The Strict 2-Category Structure of Distorted Monoidal Categories
Joaquim Reizi Higuchi
TL;DR
The paper introduces distorted monoidal categories to model irreversible, direction-sensitive tensor interchange, formalizing non-invertible distortions $\sigma$ and unit distortions $\Lambda$ via typed hexagon axioms. It establishes that distorted monoidal categories, with $\sigma$-lax functors satisfying strict compatibility, assemble into a strict 2-category $\mathbf{DistMon}_\sigma$, where composition and interchange are on the nose. The work provides a constructive calculus with explicit composite laxators, existence schemes for non-invertible distortions (e.g., idempotent twists and graded unit distortions), and a 2-monad perspective that clarifies the algebraic structure and potential for mechanization. It connects to braided and skew-monoidal frameworks, while extending them to irreversible, resource-aware contexts and directing attention to coherence, centers, and enrichment in this broader setting. Overall, the framework offers a rigorous, verifiable foundation for directed tensorial phenomena relevant to directed homotopy theory, categorical quantum mechanics, and non-symmetric operadic structures.
Abstract
This paper introduces the concept of distorted monoidal categories, a generalization of monoidal and braided monoidal categories that supports non-reversible and direction-sensitive tensor structures. Unlike the classical setting, where the braiding symmetry is required to be invertible, distorted monoidal categories admit non-invertible binary distortions and unit distortions while preserving coherent tensorial reasoning.

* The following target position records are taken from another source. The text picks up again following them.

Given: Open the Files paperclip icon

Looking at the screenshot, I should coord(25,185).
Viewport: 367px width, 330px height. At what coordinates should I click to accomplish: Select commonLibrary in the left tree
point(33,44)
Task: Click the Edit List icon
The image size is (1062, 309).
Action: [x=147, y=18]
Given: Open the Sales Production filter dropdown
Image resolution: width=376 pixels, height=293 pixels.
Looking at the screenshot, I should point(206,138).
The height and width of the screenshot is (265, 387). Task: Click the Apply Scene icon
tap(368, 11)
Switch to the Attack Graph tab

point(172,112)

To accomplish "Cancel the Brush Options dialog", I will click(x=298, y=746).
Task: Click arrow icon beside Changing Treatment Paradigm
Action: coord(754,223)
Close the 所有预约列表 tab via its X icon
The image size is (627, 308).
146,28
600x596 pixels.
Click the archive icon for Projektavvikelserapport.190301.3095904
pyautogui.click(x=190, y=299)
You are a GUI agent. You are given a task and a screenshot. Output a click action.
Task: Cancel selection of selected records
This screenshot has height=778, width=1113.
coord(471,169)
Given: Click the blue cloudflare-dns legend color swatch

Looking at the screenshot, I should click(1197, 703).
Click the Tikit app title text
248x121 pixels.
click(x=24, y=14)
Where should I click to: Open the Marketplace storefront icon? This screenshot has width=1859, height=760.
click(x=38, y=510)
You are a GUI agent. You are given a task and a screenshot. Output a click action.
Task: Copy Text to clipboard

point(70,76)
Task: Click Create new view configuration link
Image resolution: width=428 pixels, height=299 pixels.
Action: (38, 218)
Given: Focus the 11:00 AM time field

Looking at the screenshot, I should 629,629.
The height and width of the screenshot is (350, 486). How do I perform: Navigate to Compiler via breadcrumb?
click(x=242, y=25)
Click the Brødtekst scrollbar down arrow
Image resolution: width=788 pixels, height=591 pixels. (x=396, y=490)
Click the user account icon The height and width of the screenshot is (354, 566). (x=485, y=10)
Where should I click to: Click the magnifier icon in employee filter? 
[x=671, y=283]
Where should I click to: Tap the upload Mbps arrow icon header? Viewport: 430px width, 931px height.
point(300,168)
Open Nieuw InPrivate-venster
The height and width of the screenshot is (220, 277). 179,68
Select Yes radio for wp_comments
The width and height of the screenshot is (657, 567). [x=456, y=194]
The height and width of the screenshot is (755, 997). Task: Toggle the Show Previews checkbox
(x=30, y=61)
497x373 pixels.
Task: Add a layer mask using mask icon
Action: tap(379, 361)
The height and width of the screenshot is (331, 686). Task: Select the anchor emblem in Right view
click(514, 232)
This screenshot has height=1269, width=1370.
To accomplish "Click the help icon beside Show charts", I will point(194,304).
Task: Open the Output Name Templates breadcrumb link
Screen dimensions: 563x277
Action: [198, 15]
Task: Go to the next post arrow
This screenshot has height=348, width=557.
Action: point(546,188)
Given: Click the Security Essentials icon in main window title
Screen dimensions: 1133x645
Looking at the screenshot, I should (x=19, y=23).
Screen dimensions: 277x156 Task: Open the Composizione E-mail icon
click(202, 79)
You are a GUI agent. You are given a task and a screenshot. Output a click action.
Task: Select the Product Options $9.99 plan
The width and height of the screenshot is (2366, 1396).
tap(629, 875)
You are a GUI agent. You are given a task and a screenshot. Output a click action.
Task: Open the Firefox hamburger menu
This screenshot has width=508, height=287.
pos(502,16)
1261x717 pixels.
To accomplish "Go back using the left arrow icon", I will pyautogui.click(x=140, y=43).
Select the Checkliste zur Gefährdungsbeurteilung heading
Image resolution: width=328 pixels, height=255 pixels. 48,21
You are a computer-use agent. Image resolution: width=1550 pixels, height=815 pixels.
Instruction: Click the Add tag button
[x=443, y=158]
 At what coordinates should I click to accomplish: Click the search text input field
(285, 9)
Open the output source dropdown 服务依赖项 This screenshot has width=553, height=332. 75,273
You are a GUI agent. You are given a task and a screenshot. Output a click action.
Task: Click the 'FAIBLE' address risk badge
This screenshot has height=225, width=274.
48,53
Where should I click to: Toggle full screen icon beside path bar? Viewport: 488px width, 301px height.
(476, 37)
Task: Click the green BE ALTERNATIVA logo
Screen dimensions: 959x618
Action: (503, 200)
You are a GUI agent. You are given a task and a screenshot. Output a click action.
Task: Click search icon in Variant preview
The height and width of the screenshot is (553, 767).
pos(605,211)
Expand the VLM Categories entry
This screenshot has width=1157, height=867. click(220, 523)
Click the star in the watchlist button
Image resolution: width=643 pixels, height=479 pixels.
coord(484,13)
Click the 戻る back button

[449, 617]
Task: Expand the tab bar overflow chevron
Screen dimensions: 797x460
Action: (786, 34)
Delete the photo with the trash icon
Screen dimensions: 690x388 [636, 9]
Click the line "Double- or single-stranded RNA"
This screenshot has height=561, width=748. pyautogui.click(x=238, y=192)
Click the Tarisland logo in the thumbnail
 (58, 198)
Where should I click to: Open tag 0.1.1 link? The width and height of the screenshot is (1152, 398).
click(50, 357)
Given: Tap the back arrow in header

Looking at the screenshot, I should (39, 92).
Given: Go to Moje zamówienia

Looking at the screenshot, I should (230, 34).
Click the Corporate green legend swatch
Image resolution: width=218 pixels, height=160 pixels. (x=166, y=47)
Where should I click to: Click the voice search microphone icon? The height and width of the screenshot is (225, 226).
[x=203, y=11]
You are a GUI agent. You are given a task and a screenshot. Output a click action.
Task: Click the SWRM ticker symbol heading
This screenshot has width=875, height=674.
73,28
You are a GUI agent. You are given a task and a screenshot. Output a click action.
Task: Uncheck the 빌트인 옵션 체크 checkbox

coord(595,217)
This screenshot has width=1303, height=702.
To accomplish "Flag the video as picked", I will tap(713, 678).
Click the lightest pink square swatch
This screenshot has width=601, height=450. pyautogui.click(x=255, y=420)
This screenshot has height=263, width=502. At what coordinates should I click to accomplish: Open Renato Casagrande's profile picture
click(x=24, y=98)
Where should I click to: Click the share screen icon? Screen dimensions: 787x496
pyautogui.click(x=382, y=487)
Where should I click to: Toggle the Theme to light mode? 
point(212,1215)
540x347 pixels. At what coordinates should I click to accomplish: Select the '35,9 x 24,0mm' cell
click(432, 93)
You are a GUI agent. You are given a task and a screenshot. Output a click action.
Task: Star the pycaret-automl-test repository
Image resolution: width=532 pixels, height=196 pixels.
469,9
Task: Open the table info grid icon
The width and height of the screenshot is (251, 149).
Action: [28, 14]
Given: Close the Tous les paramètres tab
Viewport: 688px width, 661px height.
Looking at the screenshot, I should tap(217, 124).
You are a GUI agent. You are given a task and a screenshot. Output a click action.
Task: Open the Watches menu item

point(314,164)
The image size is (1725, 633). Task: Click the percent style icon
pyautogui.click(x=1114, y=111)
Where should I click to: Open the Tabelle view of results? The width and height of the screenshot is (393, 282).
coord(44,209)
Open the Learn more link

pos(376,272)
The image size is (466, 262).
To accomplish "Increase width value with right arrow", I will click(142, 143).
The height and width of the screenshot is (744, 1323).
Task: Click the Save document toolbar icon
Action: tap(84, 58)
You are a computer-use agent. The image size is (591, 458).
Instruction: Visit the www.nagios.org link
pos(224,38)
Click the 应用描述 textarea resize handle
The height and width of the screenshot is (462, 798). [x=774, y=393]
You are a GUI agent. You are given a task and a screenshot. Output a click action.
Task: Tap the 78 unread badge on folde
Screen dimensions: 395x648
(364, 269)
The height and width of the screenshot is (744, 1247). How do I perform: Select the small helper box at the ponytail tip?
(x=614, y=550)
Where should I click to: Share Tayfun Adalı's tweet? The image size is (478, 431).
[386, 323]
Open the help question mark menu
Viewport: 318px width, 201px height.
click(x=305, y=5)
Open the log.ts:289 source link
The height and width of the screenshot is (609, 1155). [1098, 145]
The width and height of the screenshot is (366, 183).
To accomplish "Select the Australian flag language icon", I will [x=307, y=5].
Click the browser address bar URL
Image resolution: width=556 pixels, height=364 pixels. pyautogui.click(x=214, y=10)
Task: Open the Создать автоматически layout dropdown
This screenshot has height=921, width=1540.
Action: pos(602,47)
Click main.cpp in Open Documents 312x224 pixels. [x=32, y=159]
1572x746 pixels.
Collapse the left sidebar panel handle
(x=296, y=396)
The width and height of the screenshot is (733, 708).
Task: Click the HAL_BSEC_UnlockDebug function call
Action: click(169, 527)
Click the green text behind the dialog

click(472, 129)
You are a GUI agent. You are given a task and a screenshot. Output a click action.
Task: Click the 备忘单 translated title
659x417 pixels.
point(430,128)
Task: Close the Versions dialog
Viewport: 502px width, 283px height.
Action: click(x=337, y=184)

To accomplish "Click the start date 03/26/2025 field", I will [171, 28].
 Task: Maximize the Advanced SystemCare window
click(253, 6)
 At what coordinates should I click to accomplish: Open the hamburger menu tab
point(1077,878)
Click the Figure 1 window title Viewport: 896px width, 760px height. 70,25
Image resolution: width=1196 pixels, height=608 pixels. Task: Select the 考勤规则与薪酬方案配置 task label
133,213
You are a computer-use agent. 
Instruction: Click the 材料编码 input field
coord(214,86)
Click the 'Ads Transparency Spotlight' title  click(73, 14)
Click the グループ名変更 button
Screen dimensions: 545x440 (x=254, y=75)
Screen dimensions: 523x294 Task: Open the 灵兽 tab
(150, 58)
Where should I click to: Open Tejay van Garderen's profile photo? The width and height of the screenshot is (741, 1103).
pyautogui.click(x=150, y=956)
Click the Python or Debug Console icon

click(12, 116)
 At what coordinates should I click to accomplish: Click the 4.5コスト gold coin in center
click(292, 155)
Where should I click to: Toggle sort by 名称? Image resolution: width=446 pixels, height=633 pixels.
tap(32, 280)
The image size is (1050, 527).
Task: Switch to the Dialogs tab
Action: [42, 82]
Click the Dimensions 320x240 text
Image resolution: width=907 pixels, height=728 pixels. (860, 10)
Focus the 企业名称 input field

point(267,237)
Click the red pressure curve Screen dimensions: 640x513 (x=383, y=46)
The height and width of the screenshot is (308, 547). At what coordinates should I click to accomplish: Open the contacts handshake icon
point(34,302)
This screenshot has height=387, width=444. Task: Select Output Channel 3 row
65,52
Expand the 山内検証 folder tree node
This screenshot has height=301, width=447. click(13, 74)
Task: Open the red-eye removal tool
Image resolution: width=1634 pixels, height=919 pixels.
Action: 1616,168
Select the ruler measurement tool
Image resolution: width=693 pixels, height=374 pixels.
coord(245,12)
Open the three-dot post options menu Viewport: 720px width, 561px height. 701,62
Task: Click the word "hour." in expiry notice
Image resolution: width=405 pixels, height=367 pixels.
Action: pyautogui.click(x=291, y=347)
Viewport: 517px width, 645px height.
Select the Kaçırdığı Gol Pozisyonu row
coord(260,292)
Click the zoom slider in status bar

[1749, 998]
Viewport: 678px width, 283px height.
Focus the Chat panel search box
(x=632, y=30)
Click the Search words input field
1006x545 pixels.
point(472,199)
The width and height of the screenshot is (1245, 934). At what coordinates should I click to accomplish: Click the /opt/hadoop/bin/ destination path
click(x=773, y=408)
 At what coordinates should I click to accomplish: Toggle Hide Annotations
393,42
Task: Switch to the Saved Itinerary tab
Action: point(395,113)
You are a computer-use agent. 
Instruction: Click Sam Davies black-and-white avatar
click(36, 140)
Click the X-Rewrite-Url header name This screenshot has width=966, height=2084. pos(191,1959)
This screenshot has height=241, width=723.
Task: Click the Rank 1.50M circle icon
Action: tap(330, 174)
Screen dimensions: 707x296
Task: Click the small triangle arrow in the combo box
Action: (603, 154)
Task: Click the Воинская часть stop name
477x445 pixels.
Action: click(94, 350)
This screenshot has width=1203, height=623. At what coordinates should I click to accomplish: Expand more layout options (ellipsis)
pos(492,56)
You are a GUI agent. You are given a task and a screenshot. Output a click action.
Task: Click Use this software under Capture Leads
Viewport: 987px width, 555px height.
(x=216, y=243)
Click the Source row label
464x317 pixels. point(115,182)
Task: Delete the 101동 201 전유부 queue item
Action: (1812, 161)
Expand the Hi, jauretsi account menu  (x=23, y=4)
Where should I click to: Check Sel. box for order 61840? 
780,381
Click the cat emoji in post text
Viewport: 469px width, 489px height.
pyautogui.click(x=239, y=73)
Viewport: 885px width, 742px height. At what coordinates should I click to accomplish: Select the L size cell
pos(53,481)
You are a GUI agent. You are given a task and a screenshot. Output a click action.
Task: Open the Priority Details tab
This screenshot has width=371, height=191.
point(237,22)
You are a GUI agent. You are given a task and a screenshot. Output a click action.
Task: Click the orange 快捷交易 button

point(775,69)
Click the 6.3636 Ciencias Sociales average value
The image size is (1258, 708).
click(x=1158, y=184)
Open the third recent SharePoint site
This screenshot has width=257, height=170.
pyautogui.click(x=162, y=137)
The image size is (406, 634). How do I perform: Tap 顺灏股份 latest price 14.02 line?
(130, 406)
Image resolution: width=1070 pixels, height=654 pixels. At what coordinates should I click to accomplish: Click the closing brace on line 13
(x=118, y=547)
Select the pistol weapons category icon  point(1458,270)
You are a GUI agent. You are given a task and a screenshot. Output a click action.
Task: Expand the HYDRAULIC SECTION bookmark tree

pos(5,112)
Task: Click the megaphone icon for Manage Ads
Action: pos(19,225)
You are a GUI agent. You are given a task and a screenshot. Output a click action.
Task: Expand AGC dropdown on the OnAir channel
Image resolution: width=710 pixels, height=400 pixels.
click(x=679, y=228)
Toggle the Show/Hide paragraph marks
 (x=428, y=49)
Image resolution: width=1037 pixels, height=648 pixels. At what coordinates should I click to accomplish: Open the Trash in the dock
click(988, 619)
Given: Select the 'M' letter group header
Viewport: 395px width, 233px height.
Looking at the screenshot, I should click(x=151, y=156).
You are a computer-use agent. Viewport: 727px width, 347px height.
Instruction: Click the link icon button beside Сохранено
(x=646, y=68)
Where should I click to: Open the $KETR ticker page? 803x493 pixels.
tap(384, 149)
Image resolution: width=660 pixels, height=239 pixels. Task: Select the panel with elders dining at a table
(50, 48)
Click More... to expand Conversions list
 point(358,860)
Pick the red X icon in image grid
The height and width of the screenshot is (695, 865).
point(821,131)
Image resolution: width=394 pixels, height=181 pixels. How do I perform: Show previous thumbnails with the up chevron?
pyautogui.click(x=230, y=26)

We show that these structures naturally assemble into a strict 2-category whose composition and interchange laws hold on the nose, not merely up to isomorphism. Beyond the abstract 2-monad justification, our contribution is a fully constructive and type-safe calculus that enables formal reasoning about non-invertible interchange. We provide explicit construction schemes for such distortions, including idempotent twists of classical braidings and graded unit distortions arising from characters on monoidal gradings. This framework extends the expressive power of monoidal categories to model irreversible, resource-sensitive, and direction-dependent processes --such as those in directed homotopy theory, categorical quantum mechanics, and non-symmetric operadic structures--while remaining amenable to mechanization and formal verification.